▶

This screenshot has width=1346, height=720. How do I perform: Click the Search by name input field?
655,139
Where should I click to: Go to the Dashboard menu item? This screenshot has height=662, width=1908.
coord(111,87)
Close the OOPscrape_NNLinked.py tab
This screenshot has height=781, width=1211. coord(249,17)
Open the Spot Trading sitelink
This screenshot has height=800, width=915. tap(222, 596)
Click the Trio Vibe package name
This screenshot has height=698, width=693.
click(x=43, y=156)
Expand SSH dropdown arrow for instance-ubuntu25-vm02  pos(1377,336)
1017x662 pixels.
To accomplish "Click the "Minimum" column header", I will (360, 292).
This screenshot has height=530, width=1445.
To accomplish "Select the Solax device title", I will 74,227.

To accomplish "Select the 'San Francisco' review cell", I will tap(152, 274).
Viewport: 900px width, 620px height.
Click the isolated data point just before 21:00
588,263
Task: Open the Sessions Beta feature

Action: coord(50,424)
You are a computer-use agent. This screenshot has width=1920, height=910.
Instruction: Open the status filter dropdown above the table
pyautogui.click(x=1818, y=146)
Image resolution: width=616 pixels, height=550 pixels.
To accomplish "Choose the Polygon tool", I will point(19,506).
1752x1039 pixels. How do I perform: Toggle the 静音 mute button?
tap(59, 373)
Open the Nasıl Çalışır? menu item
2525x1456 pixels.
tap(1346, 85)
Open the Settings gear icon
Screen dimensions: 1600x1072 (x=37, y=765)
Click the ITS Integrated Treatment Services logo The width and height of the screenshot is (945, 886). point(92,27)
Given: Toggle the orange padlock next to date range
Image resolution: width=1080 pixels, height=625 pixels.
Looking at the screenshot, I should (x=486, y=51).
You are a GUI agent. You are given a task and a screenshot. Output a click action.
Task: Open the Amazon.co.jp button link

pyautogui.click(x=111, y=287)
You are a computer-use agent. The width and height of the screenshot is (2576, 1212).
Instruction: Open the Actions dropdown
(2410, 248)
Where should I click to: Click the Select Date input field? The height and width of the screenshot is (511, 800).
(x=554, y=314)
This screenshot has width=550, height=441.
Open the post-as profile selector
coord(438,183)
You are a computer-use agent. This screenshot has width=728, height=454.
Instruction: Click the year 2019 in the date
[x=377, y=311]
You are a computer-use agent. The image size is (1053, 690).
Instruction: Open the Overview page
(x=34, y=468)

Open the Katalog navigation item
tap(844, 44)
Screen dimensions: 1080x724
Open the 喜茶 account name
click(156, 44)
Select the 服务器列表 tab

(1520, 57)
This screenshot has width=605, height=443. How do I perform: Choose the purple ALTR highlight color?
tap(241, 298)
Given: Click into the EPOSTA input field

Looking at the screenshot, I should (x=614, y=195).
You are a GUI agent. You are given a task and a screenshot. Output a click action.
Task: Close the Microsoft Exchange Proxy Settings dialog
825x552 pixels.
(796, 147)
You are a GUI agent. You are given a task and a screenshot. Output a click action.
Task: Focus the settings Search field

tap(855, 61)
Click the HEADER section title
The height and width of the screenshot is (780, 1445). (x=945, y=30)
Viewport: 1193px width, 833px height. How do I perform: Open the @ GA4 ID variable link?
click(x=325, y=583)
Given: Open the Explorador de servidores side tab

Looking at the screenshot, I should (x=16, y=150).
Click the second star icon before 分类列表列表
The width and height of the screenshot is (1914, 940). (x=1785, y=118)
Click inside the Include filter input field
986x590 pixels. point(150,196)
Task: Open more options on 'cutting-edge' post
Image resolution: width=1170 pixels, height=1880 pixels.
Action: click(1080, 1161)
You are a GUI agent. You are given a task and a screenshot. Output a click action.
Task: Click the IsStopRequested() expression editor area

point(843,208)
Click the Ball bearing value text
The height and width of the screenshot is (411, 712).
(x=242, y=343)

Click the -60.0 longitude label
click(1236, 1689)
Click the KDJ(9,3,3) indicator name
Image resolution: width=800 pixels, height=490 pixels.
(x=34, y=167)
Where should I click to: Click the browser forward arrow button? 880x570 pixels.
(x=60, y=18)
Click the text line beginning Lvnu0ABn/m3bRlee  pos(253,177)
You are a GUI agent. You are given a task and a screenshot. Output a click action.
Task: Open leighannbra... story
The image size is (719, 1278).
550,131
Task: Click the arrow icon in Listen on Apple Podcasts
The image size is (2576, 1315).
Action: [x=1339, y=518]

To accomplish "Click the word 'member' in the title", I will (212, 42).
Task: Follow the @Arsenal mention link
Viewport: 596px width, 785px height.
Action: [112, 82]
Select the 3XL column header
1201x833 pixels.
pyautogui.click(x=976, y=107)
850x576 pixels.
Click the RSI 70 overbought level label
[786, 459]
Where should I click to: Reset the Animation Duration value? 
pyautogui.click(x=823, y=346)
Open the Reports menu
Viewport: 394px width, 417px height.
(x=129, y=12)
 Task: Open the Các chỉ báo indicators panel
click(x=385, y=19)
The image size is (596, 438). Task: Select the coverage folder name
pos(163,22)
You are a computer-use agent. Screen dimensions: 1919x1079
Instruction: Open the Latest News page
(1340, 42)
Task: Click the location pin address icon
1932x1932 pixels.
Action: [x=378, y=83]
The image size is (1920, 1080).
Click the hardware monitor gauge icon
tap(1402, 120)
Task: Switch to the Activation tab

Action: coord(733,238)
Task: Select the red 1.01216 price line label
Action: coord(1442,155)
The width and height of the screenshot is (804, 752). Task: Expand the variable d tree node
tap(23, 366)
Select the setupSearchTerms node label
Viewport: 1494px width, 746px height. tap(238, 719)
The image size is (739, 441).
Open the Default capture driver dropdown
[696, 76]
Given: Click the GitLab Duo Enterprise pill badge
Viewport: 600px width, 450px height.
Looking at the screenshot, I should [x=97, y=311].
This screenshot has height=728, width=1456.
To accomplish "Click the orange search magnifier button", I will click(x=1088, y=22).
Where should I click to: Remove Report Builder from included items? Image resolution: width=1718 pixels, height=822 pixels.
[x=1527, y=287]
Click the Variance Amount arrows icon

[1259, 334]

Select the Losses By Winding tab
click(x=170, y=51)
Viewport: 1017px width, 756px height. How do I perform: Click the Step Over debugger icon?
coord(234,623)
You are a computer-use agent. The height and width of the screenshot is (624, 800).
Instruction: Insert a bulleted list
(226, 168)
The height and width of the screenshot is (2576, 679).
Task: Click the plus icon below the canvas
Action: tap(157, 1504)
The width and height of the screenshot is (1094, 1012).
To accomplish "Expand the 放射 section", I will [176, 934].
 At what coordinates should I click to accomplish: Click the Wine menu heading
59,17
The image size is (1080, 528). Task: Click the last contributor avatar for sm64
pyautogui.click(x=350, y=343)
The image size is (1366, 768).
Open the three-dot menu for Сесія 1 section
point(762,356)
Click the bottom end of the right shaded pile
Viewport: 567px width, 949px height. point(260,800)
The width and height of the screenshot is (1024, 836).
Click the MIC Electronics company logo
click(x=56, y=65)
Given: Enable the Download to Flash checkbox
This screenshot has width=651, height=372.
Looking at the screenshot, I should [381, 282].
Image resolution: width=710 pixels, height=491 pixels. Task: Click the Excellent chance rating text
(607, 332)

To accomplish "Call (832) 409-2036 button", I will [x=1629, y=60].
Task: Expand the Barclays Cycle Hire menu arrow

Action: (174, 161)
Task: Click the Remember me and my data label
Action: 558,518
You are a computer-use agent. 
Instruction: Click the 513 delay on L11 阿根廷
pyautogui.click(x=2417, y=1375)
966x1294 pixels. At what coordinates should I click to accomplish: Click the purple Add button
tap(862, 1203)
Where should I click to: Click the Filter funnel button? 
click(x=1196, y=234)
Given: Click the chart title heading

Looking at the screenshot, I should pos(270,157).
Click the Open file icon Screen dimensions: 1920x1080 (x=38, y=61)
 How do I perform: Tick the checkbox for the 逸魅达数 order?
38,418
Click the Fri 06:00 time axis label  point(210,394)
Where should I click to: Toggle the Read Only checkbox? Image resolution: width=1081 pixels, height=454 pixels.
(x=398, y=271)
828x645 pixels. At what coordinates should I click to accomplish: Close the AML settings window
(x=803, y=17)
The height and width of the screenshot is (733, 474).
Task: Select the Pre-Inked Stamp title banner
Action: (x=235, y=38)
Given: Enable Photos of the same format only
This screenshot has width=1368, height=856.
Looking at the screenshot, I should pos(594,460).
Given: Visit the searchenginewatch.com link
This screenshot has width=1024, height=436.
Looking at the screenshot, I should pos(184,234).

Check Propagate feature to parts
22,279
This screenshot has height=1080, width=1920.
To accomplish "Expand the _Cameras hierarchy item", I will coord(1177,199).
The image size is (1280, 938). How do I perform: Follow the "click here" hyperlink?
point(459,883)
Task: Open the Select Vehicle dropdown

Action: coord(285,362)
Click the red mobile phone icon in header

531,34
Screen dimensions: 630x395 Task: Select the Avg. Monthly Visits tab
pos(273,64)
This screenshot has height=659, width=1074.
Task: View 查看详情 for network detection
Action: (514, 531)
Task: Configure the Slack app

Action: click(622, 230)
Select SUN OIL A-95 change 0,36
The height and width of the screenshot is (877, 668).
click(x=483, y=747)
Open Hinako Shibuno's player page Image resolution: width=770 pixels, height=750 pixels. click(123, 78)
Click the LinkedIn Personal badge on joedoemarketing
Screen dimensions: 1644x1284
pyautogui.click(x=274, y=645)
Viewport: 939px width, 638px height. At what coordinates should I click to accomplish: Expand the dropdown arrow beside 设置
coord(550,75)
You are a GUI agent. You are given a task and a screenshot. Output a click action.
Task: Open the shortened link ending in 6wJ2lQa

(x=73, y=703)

◀

Task details
Render the part of the entries above that opens with the line containing "Viewport: 1193px width, 833px" and closes with the line containing "Action: click(1080, 1161)" as a JSON list of strings, one string per line, skipping blank lines.

Answer to the problem
[
  "Viewport: 1193px width, 833px height. How do I perform: Open the @ GA4 ID variable link?",
  "click(x=325, y=583)",
  "Given: Open the Explorador de servidores side tab",
  "Looking at the screenshot, I should (x=16, y=150).",
  "Click the second star icon before 分类列表列表",
  "The width and height of the screenshot is (1914, 940). (x=1785, y=118)",
  "Click inside the Include filter input field",
  "986x590 pixels. point(150,196)",
  "Task: Open more options on 'cutting-edge' post",
  "Image resolution: width=1170 pixels, height=1880 pixels.",
  "Action: click(1080, 1161)"
]